Casting the debate over where the country stands compared to four years ago also plays into the Obama camp’s push to say Romney is Bush redux. Again, good for Obama, bad for Romney. And lest we forget, Romney is (rightly) closely identified with Wall Street, ground zero of the calamity.
It’s possible, perhaps, that Republicans think the “four years ago” question will work because they really do believe the economy was fine until fall 2008. David Bernstein reflects:
In August 2008, prior to the big collapse, most ordinary people believed (correctly) that the economy was going poorly. Obama and the Democrats talked at length at their convention about it; there was a lot of feeling the pain of the middle class during the economic slump.

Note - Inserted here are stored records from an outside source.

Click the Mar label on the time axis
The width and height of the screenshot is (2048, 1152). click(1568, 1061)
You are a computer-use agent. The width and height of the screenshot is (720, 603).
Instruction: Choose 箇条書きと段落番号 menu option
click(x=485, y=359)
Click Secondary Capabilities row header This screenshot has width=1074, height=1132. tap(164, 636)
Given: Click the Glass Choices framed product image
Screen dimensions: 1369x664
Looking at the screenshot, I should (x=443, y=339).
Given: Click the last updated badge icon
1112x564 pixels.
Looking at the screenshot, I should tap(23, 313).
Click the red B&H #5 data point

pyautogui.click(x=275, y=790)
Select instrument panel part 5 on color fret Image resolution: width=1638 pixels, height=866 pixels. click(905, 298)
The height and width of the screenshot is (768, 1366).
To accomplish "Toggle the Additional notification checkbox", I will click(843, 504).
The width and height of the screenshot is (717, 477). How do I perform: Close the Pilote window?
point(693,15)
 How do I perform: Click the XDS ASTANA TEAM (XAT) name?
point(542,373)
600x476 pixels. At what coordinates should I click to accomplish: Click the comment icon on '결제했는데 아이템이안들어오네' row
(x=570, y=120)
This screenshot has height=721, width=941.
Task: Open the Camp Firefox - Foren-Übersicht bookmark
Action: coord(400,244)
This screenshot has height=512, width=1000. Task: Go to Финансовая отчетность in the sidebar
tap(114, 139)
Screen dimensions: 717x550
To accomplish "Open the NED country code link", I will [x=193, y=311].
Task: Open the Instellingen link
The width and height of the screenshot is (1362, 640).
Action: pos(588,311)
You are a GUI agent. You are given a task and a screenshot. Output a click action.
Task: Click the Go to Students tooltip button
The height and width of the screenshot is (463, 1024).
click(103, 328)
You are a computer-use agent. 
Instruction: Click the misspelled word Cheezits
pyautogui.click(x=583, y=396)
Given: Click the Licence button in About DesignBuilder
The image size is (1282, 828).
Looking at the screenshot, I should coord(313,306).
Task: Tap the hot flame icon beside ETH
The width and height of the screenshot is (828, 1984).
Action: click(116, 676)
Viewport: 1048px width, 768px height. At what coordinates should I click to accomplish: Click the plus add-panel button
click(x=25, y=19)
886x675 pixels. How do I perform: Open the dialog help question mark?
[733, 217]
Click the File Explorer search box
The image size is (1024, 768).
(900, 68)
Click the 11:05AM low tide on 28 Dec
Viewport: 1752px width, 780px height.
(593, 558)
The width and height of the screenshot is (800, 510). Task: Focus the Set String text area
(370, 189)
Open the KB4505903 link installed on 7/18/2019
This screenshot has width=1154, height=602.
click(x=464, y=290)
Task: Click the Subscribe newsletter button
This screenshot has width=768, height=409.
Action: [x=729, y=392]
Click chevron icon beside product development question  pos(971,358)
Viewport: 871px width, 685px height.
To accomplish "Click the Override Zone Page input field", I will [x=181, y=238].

Republicans refused to believe it. A survey of RNC delegates showed an overwhelming (incorrect) belief that the US economy was doing just fine. McCain and the rest of the speakers didn’t talk about recovery at all.
And now, what do you see? Here’s Paul Ryan at a campaign event on Monday: “Simply put, the Jimmy Carter years look like the good old days compared to where we are right now.” Conversely, Berstein argues that the bulk of Americans have been insulated from the damage of a slow recovery: “There’s basically the long-term unemployed, who are screwed, and everybody else.” Household assets and wages are stabilizing, and while most people may not be riding as high as pre-2007, they probably feel a lot better than they did in 2007-2010.
But when we were on the precipice of crisis — and then actually in one — in 2008, Republicans eschewed recovery talk (remember McCain on “the fundamentals of our economy”). Now, I’m not so sure that voters would have the “four years ago” answer that Romney wants. And frankly, with unemployment where it is, Romney would do well to just drive home rhetoric concerned with the immediate present. Any day the Romney campaign looks backwards — or for that matter, provides context for a crisis that indirectly links him to George W. Bush or his Wall Street roots — is a lost day, and “four years ago” is a losing strategy.